В эти же годы писатель обращается к проблеме веры. Вопрос о вере в Бога — вопрос совсем не простой для выросшего в религиозной семье писателя. Для протестанта, а именно в протестантской среде вырос Браннер, вера — факт личного общения с Богом. Идея внутреннего свободного суждения есть не что иное, как признание за верующим свободы воли, свободы совести. К Богу обращались герои романа ”Игрушки”, но не получали ответа, после чего возникала новая тема, тема ”молчания Бога”. Бог помогал Браннеру (его героям) лишь поначалу, пока не наступала ”пограничная ситуация”, требовавшая от героя осмысленного поступка.
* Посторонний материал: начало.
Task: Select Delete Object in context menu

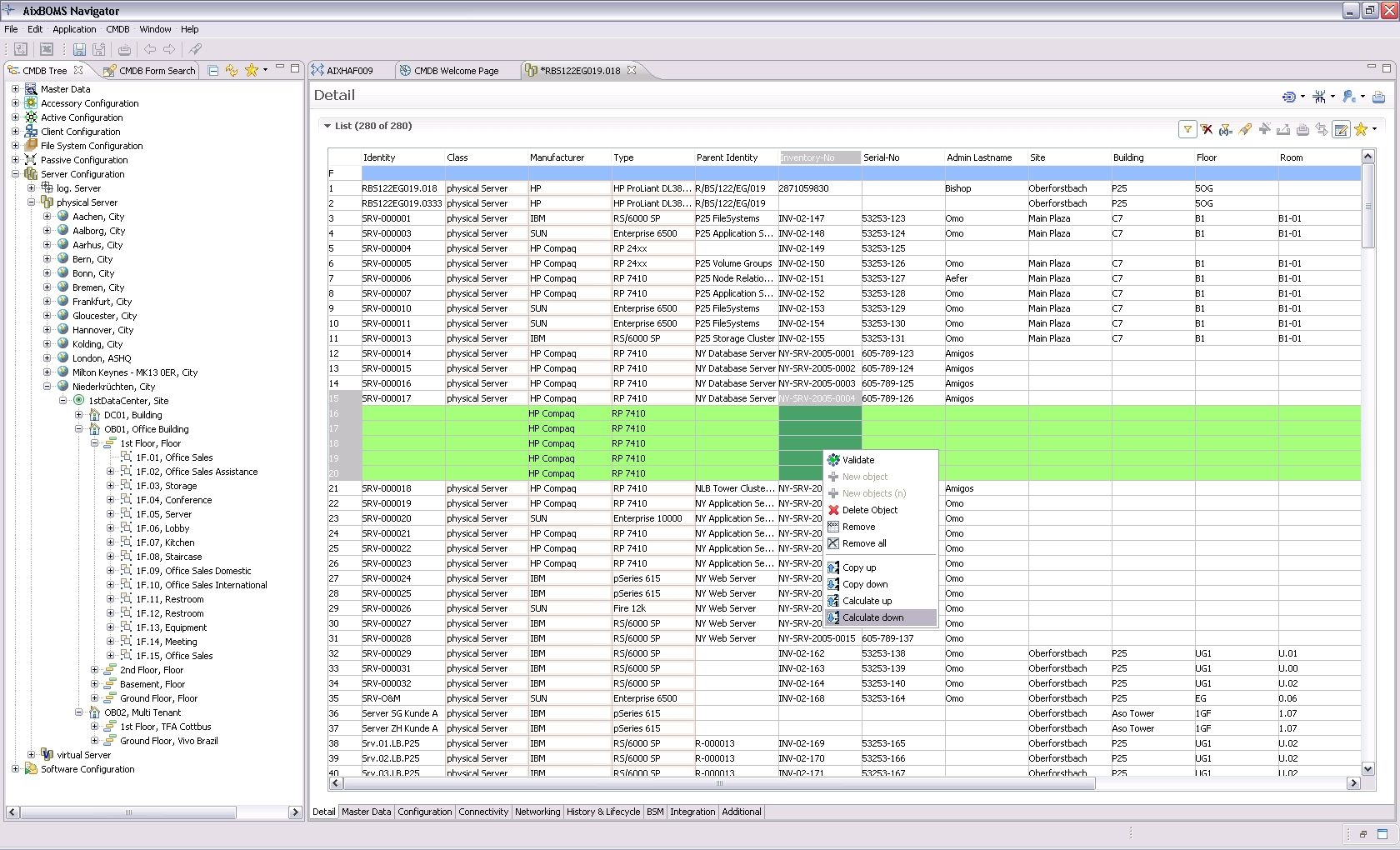Action: pos(869,510)
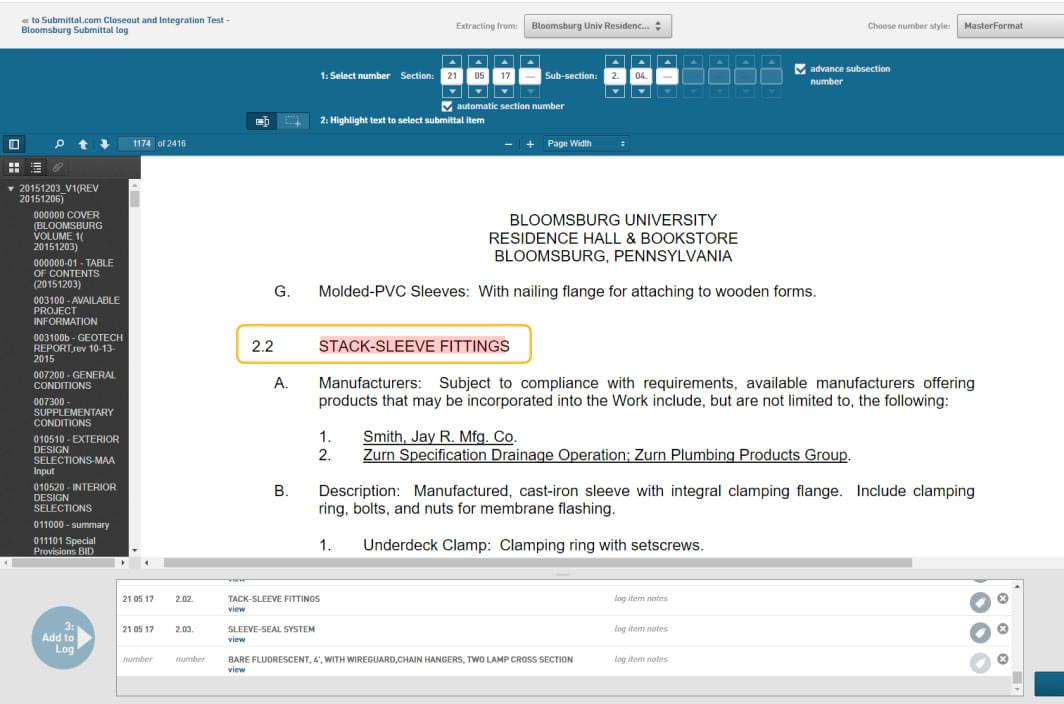Click the search magnifier icon
This screenshot has height=704, width=1064.
[59, 144]
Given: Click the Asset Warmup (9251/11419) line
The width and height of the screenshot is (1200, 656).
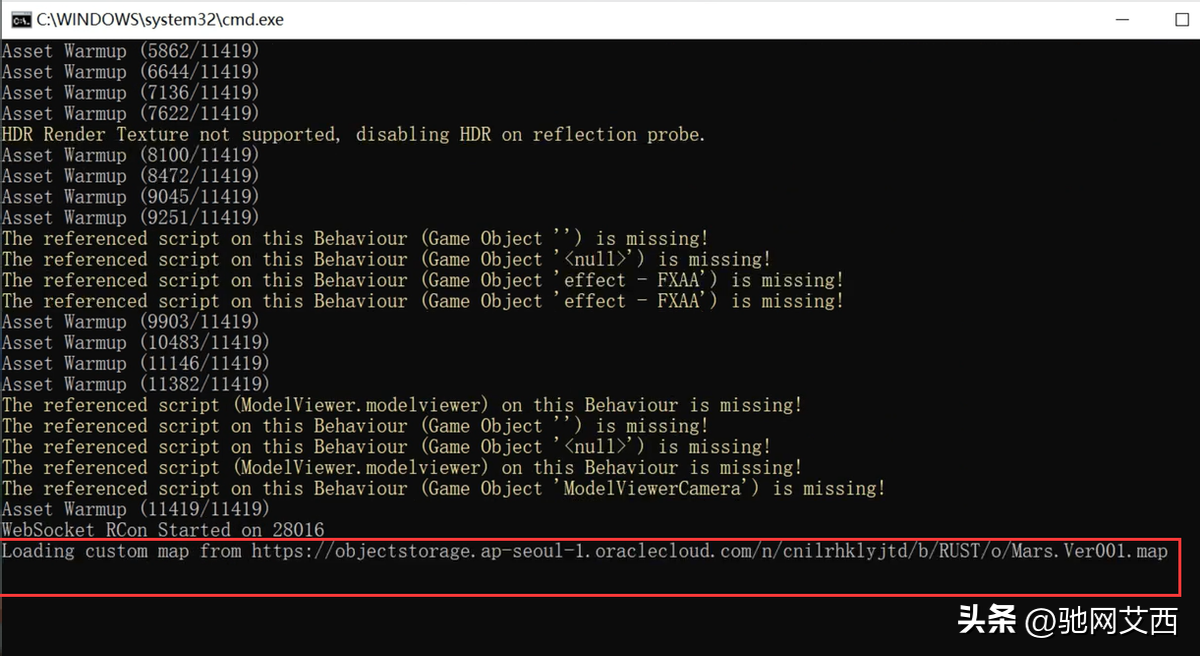Looking at the screenshot, I should tap(130, 217).
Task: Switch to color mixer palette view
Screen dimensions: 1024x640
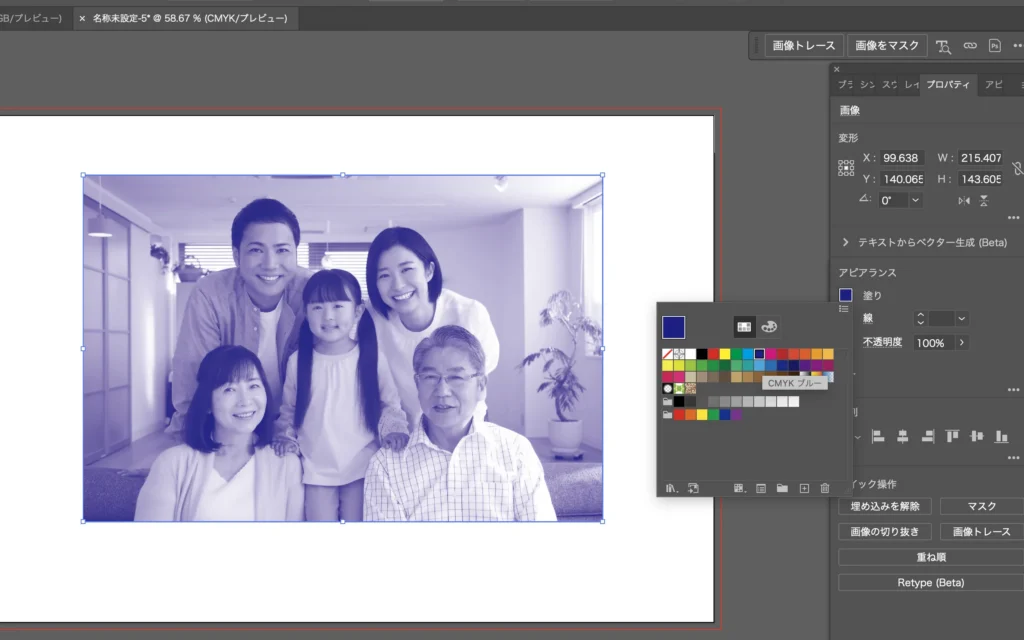Action: (x=768, y=326)
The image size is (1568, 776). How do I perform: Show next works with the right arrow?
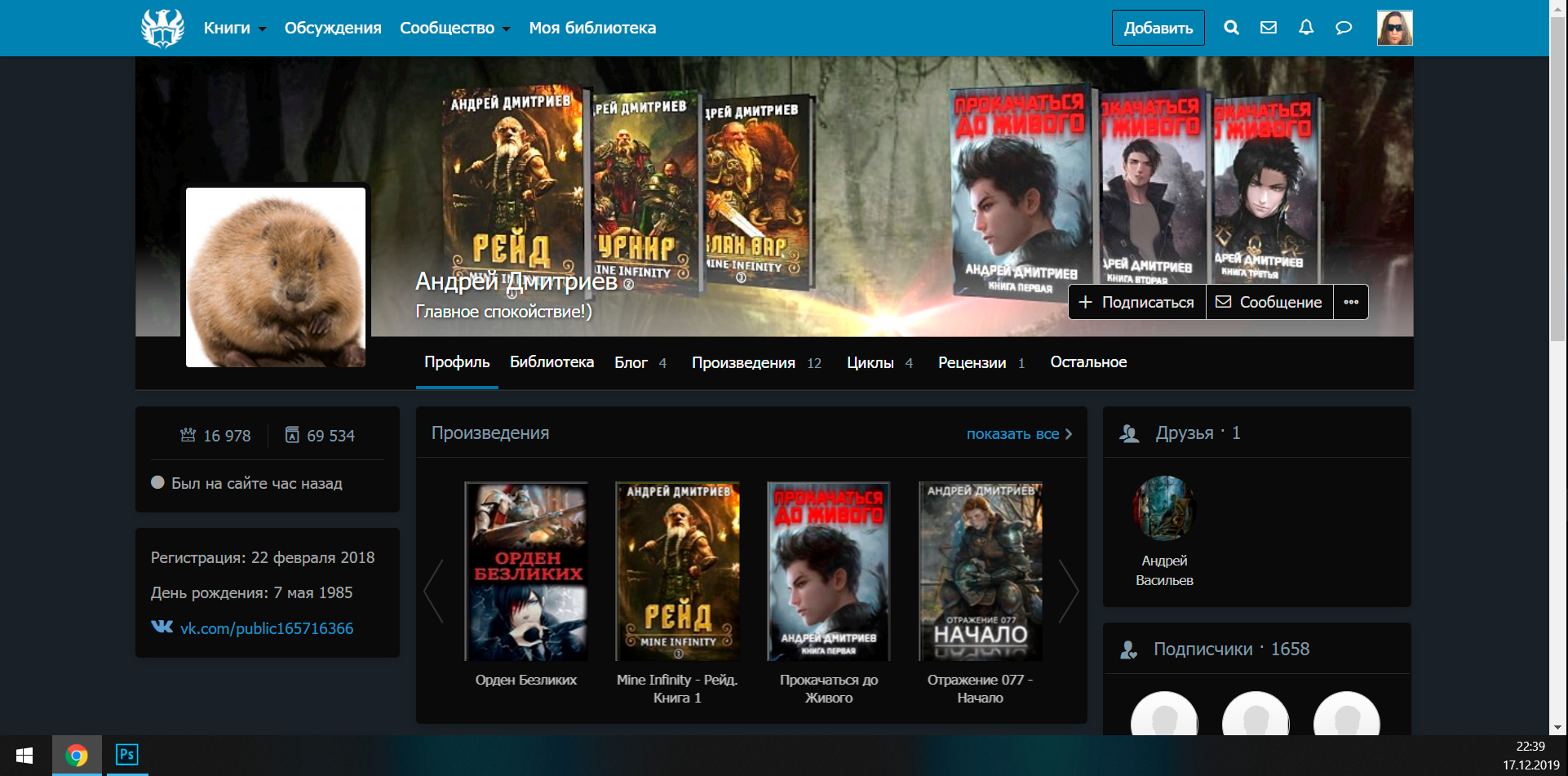click(x=1068, y=591)
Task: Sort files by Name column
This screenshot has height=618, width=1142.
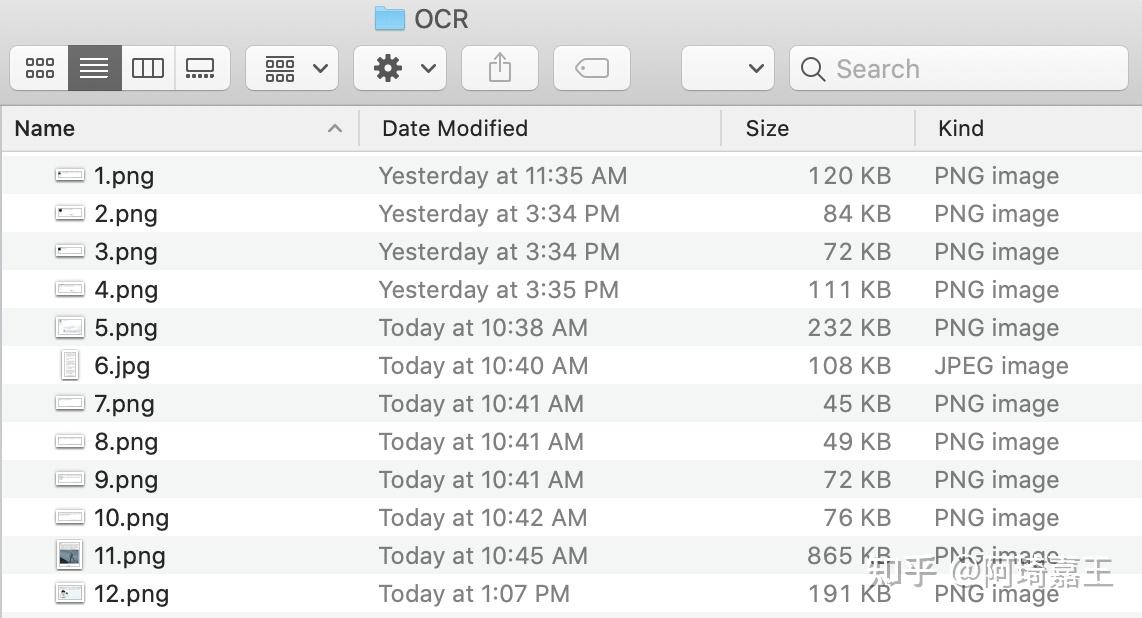Action: coord(45,128)
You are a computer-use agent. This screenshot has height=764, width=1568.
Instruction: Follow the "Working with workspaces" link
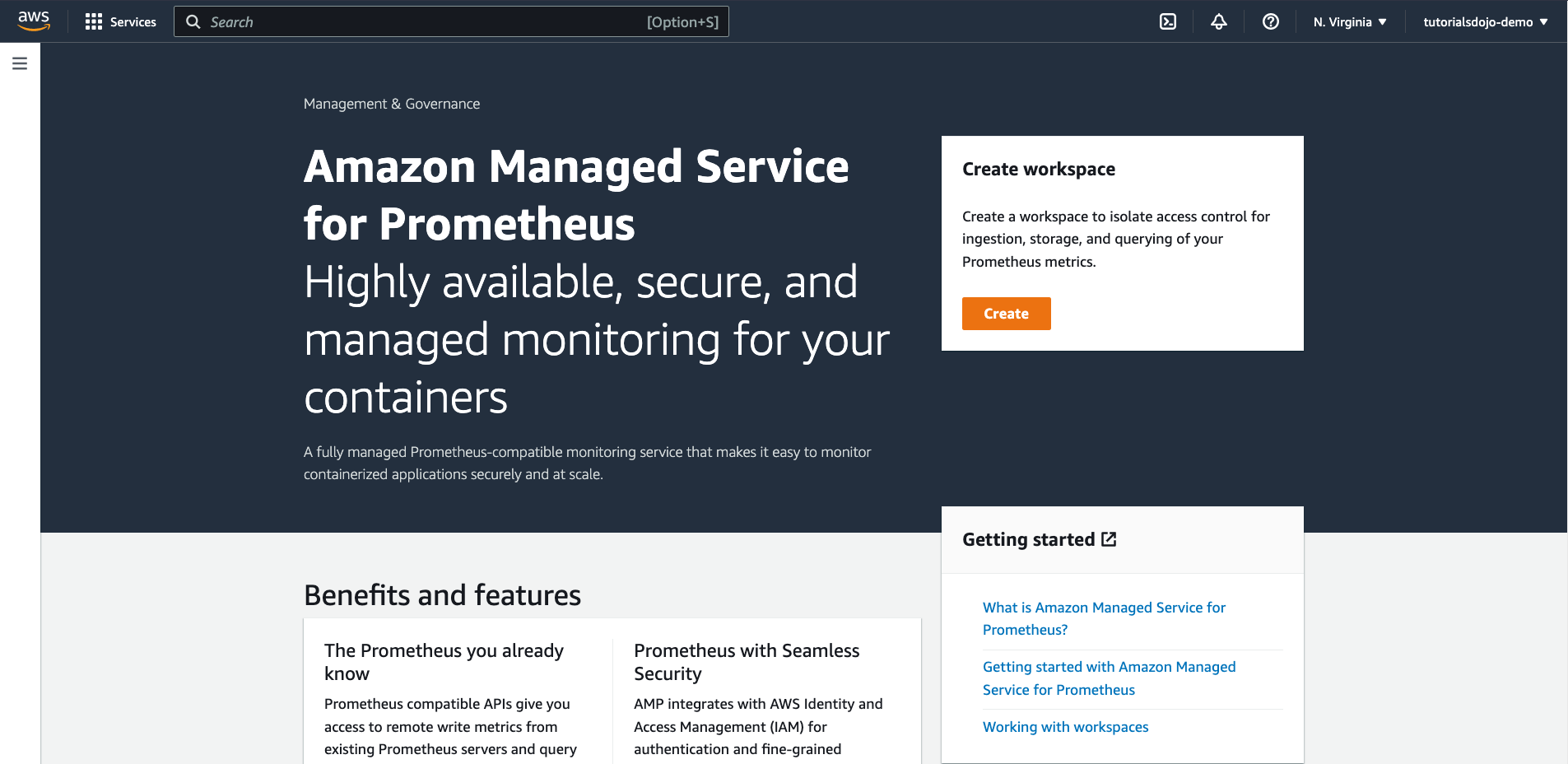pyautogui.click(x=1065, y=727)
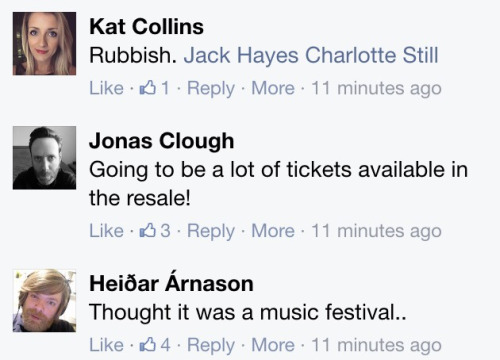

Бог молчит, герои начинают мучительно искать истину, а Бог остается в их душах ”вечно ноющей раной”.
Ждать, пока Бог заговорит, герои не могут, поэтому они пытаются найти (если мы снова воспользуемся категориями С. Киркегора) ”интеллектуальную идею” на смену религиозной. Воспитанный протестантской религией, Браннер делил людей на две группы: либо человек полностью утратил ”образ божий”, а следовательно, и всякое влечение к добру (ведь Бог — это и есть добро); либо ”образ божий” только ”поврежден, замутнен”, и тогда у человека остается способность к нравственному самоусовершенствованию. Таков путь, избранный Браннером для своих ”слабых” героев, на деле оказывающихся сильнее ”диктаторов”.